- Комиссар имеет на это право — окончательная версия пока не сложилась. Как только станет возможным, ты будешь свободен. Не в его интересах тормозить этот процесс.
«Хотел бы я знать, что включает в себя понятие «станет возможным», — подумал Наум, когда дверь за его кузеном закрылась.
Усевшись в удобное кресло, он закрыл глаза и попытался отогнать от себя тревожные мысли, но это удалось только на очень короткое время. Самым мучительным воспоминанием была, конечно, смерть Давида; человека, в легендах о котором прошли его детство и юность, и под обаяние которого он успел попасть за эти дни.
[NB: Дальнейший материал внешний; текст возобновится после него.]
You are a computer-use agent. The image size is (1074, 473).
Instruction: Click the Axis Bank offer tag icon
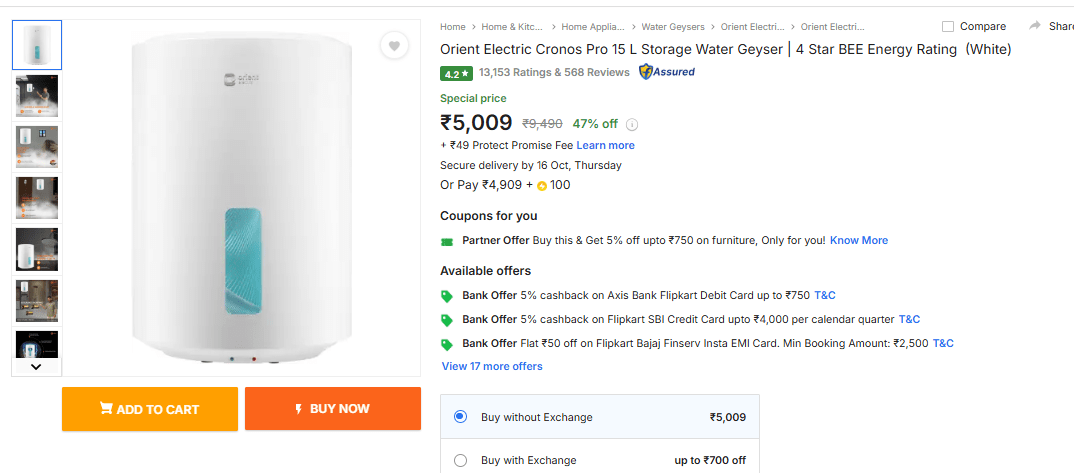(447, 296)
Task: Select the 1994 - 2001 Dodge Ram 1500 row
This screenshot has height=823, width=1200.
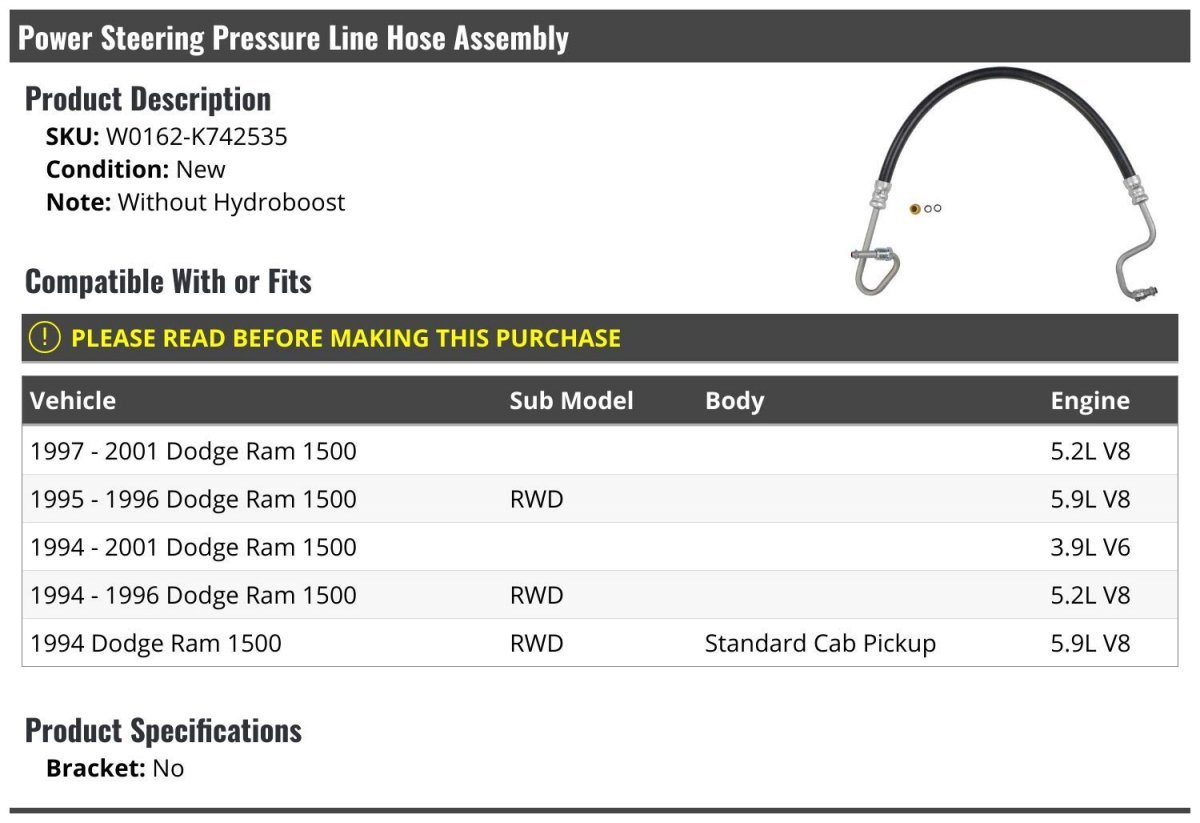Action: point(600,547)
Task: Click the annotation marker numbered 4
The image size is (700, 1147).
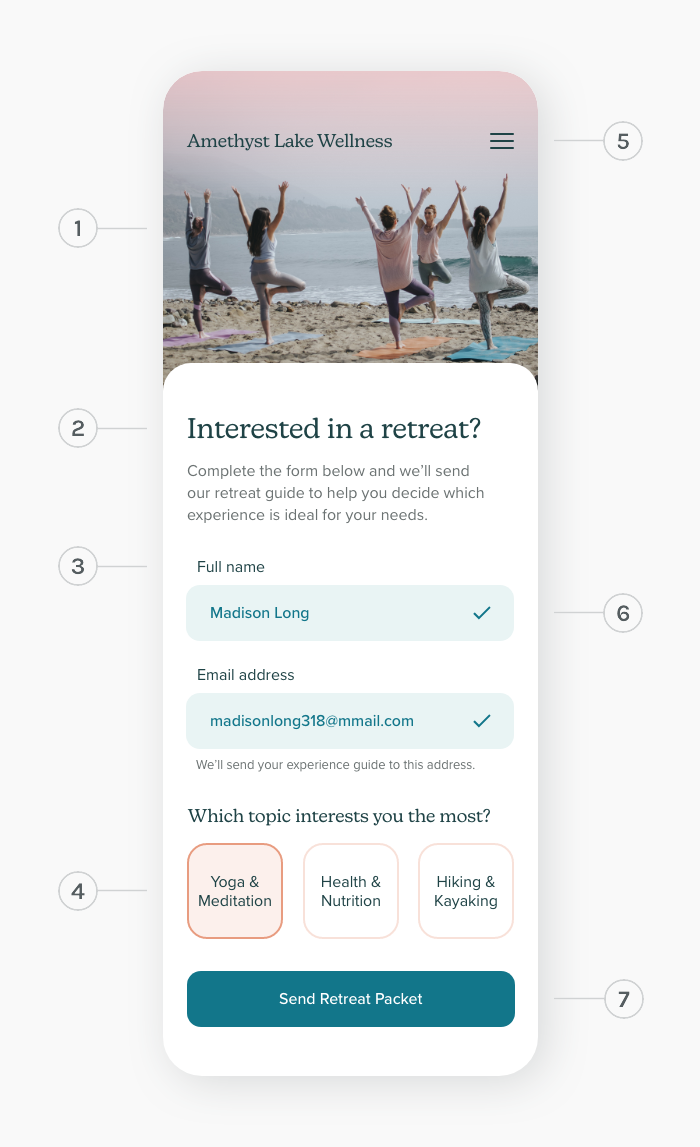Action: [x=77, y=891]
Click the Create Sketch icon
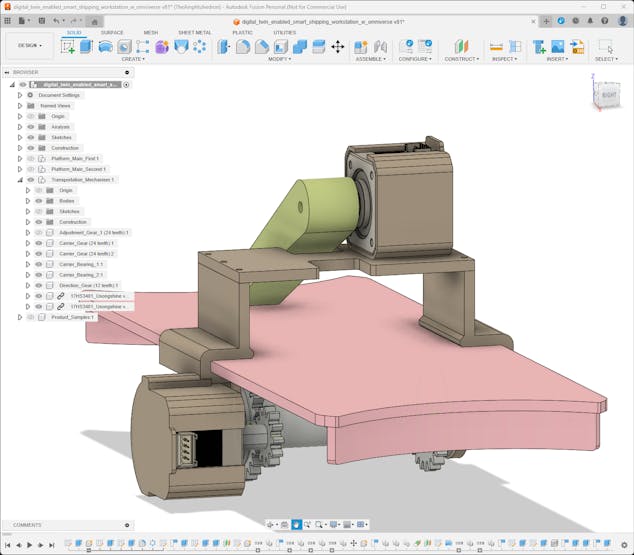The width and height of the screenshot is (634, 555). pos(68,46)
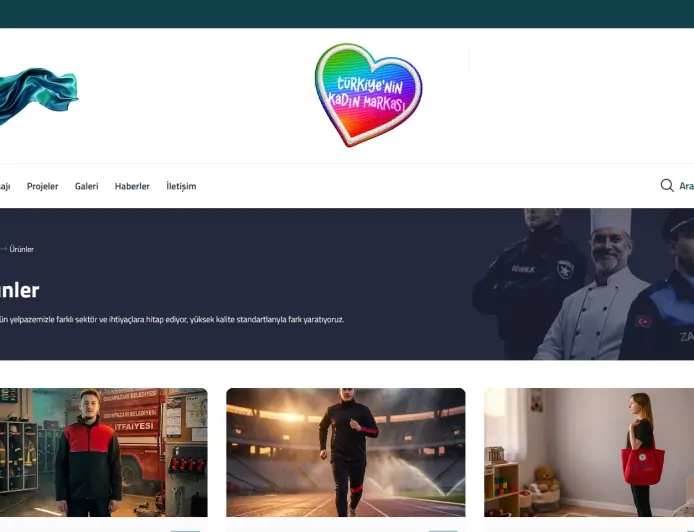694x532 pixels.
Task: Open search with the magnifier icon
Action: tap(667, 185)
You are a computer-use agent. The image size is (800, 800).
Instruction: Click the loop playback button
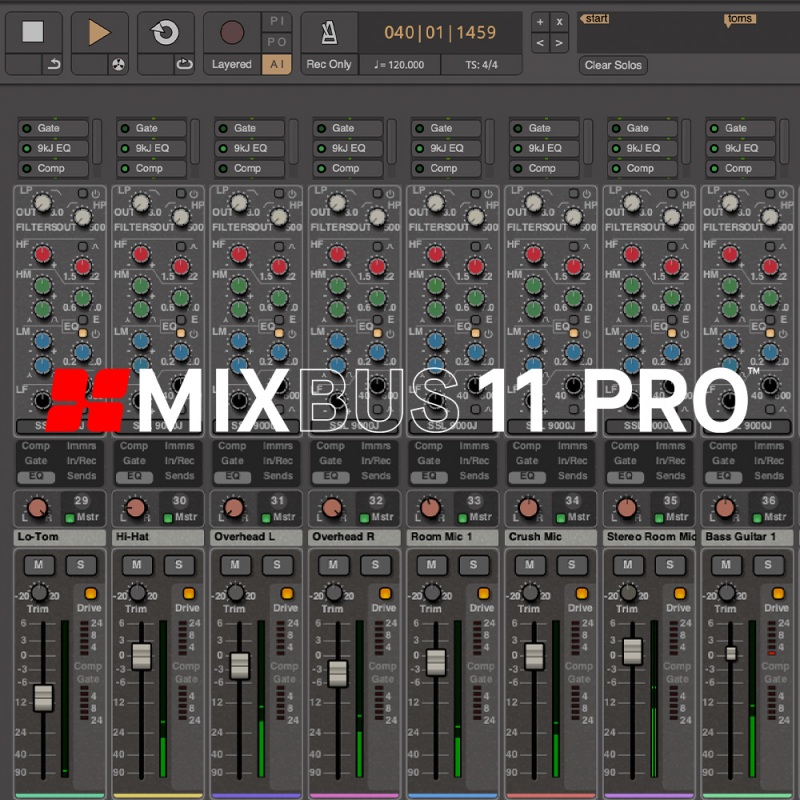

Можно придумать оправдание, и не одно, что нет его, Наума, вины в этой трагедии: ни словом, ни намеком не подтолкнул он Давида к изменению завещания. Более того, даже мысли не возникало об этом, поскольку ни он, ни его отец не имели отношения к бизнесу Семьи.
Тем не менее, трагедия свершилась именно по этой причине, независимо от того, кто стал прямым, а кто — косвенным виновником. Что могло подвигнуть Давида на такой поступок? Его, умницу и дальновидного человека, прекрасно понимающего возможные реакции со стороны большинства членов семьи. Только вряд ли он предполагал фатальный исход мистера Моррисона, которого и сам пережить не смог.
Наум перебирал в памяти отдельные факты и реплики Давида — деньги, полученные от отца перед отъездом из Одессы, в том числе доля брата, желание оказать финансовую поддержку его семье, и попытка патриарха сблизить две близкие родственные ветви. Но еще один, не менее весомый довод мог служить реальным оправданием этого шага: он трезво оценивал свои физические возможности и, как человек верующий, хотел перед Богом очистить и успокоить свою душу, отдав, таким образом, долг ушедшим в иной мир родителям.
Но действительность оказалась сильнее, расставив свои акценты — непредвиденные и малоприятные здесь, в Лондоне, и там, в Москве. Как он сможет рассказать правду своему отцу, немолодому и далеко не здоровому человеку о смерти брата, неожиданного найденного и вновь потерянного?
Взгляд Наума остановился на шахматах, в беспорядке рассыпавшихся на журнальном столике. «Символическая память о Давиде. Но принесут ли они успокоение или, наоборот, — будут тяжелым постоянным напоминанием? По крайней мере, я буду раздражаться от этого художественного диссонанса между фигурами и доской. Если бы не подарок, выбросил бы, наверняка, эту кубышку…»
ГЛАВА 7
Несмотря на выпитое снотворное, сон не шел. Нагруженный за день мозг отказывался успокоиться; уставший организм, постепенно, перешел в состояние полусна-полубодрствования — хорошо знакомое Науму, как реакция на сильное переутомление или стрессовую ситуацию.
Вероятно, он все-таки спал, периодически погружаясь в тревожный или нелепый сон, склеенный из кусочков пережитого, короткий, прерываемый внезапными толчками изнутри, возвращающими сознание к реальности. Ближе к утру калейдоскоп лиц и событий перешел в одну монотонную картину, где шахматные фигуры, со знакомыми человеческими лицами, вели жаркие дебаты на темы собственных достоинств. Неожиданно центром внимания оказалась беседа двух королей; оба сошлись во мнении о преимуществах карет, но разошлись в вопросах об их размерах, формах и габаритах. Белый властелин, ссылаясь на желание супруги, гордился небольшой изящной каретой, где могли уединиться только двое — он и она. Черный монарх указывал жезлом куда-то в сторону, где возвышалось, запряженное четверкой вороных сооружение, напоминающее не карету, а большой клетчатый сундук с окнами. «Это не просто телега! — гремел он. — Это — мой дом на колесах! Там есть все, что нужно мне в походах и турнирах. И для парочки сундуков королевы найдется местечко.»
Проснувшись под звон будильника, Наум почувствовал себя не отдохнувшим, а совершенно разбитым; головная боль накидывалась спазмами, вызывая периодические приступы головокружения и тошноты. Душ, стакан горячего чая и таблетка аспирина дали некоторый эффект, но состояние общего дискомфорта и тупая головная боль не проходили. Хотелось снова лечь в постель, но с минуты на минуту ожидался визит человека от Ивана Сергеевича.